Take a look at the battery. Make sure that the side that says “+ Panasonic CR 2032” is facing towards you, away from the copper of the PCB board. The side without text should be face down, touching the PCB board directly.
Use a multimeter to make sure all your solder joints are good and therefore allowing electricity to travel through the solder joint. The idea is to test for continuity along the circuit, making sure that things we want to be connected are connected, and things we don’t want connected aren’t connected. Going into more detail about using a multimeter is a bit outside the scope of this tutorial, but SparkFun has a helpful guide on testing for continuity with a multimeter.

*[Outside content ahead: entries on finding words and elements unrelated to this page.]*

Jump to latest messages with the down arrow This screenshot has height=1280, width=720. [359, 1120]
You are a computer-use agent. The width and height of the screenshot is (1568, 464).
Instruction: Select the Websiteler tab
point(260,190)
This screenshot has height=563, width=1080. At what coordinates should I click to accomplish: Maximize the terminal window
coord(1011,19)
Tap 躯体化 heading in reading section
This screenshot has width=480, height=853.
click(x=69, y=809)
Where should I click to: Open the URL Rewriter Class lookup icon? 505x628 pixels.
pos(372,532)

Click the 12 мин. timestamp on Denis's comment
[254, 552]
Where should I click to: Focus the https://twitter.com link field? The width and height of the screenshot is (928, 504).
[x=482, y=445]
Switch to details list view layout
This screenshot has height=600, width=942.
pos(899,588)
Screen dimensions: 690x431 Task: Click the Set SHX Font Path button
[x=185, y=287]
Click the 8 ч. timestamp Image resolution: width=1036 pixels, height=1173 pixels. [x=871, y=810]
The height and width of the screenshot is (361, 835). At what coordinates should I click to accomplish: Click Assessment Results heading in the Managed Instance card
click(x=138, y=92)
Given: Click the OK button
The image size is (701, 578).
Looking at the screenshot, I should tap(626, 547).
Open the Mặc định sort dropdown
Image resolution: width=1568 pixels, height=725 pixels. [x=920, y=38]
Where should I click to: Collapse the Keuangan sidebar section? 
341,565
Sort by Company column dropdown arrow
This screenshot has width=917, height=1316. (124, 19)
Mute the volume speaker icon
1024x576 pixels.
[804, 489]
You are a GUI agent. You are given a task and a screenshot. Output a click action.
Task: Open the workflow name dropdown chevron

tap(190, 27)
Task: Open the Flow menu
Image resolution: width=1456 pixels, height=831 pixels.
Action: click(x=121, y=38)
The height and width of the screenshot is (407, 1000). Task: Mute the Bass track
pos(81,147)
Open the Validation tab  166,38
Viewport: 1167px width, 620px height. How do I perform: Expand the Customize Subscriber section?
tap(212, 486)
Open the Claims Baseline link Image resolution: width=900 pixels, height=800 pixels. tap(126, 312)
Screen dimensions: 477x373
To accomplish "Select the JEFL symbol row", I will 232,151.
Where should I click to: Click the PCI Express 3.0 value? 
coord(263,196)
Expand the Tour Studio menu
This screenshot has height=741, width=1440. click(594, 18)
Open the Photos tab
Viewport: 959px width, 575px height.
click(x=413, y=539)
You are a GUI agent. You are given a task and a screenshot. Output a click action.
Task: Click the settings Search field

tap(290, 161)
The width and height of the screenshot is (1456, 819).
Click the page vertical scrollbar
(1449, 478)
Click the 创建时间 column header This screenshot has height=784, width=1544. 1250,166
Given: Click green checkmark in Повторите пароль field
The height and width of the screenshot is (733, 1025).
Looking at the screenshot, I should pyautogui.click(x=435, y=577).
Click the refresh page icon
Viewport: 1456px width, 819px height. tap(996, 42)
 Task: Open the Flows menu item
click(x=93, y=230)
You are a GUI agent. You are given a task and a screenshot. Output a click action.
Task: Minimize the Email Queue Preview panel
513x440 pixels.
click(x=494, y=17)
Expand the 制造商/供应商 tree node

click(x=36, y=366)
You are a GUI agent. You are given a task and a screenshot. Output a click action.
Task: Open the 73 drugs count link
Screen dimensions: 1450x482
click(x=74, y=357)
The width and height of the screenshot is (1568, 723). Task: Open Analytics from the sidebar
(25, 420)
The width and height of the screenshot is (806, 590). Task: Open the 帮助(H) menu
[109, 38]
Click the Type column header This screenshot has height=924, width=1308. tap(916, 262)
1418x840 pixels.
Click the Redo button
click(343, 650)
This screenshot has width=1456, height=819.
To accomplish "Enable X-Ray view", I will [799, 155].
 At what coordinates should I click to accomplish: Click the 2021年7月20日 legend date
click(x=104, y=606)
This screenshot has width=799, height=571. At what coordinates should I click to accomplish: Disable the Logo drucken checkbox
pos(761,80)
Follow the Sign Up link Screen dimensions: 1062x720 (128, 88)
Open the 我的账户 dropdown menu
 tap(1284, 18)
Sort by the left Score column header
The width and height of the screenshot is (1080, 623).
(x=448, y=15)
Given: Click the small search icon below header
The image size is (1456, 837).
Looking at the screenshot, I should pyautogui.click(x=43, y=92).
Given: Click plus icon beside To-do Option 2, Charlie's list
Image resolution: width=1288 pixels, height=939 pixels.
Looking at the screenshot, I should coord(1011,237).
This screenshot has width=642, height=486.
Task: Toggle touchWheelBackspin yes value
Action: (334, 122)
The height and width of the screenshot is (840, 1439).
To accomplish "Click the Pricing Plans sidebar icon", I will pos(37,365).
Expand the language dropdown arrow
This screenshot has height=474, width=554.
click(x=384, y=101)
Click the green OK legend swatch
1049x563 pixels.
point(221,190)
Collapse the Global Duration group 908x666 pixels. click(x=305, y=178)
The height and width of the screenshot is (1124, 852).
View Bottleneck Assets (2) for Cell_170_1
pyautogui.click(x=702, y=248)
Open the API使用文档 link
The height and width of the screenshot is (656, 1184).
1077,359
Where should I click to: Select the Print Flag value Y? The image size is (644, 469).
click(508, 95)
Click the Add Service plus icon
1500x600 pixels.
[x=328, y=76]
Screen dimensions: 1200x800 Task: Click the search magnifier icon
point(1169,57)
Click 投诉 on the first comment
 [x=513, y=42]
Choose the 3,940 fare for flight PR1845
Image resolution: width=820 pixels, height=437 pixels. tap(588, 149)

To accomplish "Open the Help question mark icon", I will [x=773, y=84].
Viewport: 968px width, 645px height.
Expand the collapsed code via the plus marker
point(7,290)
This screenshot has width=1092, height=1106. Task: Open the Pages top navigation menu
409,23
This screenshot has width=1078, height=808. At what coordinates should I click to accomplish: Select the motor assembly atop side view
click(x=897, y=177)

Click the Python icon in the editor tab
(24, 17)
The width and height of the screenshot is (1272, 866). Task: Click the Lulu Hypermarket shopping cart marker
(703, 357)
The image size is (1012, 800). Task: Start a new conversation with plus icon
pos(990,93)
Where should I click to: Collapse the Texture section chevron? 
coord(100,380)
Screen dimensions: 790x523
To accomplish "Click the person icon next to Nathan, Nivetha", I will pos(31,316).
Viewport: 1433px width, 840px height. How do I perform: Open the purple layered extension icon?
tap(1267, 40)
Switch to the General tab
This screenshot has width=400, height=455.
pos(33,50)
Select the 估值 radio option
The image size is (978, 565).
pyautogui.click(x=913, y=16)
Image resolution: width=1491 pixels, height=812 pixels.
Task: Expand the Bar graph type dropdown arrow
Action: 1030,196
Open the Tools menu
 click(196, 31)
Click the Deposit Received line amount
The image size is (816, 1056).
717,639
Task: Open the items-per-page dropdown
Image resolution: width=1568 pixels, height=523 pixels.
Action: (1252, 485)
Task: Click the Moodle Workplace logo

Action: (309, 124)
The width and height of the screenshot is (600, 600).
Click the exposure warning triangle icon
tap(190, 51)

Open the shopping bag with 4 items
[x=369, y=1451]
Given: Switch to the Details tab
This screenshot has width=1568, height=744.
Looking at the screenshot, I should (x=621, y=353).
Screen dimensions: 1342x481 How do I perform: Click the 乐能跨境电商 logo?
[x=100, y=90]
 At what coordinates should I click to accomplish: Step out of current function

Check your solder joints. A bad, or “cold,” joint will prevent electricity from moving through the circuit, meaning the LEDs won't light up as we want them to! Check out Adafruit’s guide to common soldering problems. If the issue is a cold joint, usually holding a hot soldering iron to the joint will allow the solder to melt and reform a better joint. If you’re new to soldering, it can take some practice in the beginning to get up to speed. Sometimes using flux, a substance that aids solder’s ability to flow, can be helpful.
Rework is the act of taking your first attempt at making the board, noticing that there’s a problem, and trying to fix the problem. For instance, if you noticed the LED legs were in the wrong holes and wanted to switch them around, this process of removing the LED and installing it again in a different orientation is called rework.
The PCB board we’re using is called FR-1, a type of board where there's a 0.001” layer of copper that sits on top of a paper and epoxy-like resin substrate (the center part of the board). This structure becomes relevant when discussing rework because when reheating a solder joint and removing a part, like the LED, sometimes the copper pulls away from the substrate. When the copper separates from the substrate, it’s quite hard, if not impossible, to fix. Often the only solution is to move back a few steps, mill out another PCB board, and solder components onto this new board. So it’s worth taking the time to carefully place the parts before soldering them to the board.
As you might've noticed, when you mill one PCB badge, there's still quite a bit of unused space on the right side of the PCB board. You can fit 2 badges on one PCB board. You can also mill them both in one milling procedure.
To place to badges on the PCB, load your first board as shown earlier in this tutorial. Then load the same .brd file again. The second .brd file will show up below the first one in the software. For this second file, change the Plan Placement for X to be 2.600 inches. This will move the plan over to the right so it’s placed over the empty space on the PCB board. Next, change the Plan Placement for Y to be 0.0100”. This is the same Y offset we used for the first board. It should look like this.
Your setup would look like this.
To mill the boards at the same time, click “Mill All Visible”. The machine will proceed to cut the traces in both badges, then the holes in both boards, and finally the outlines.
The finished boards will look like this.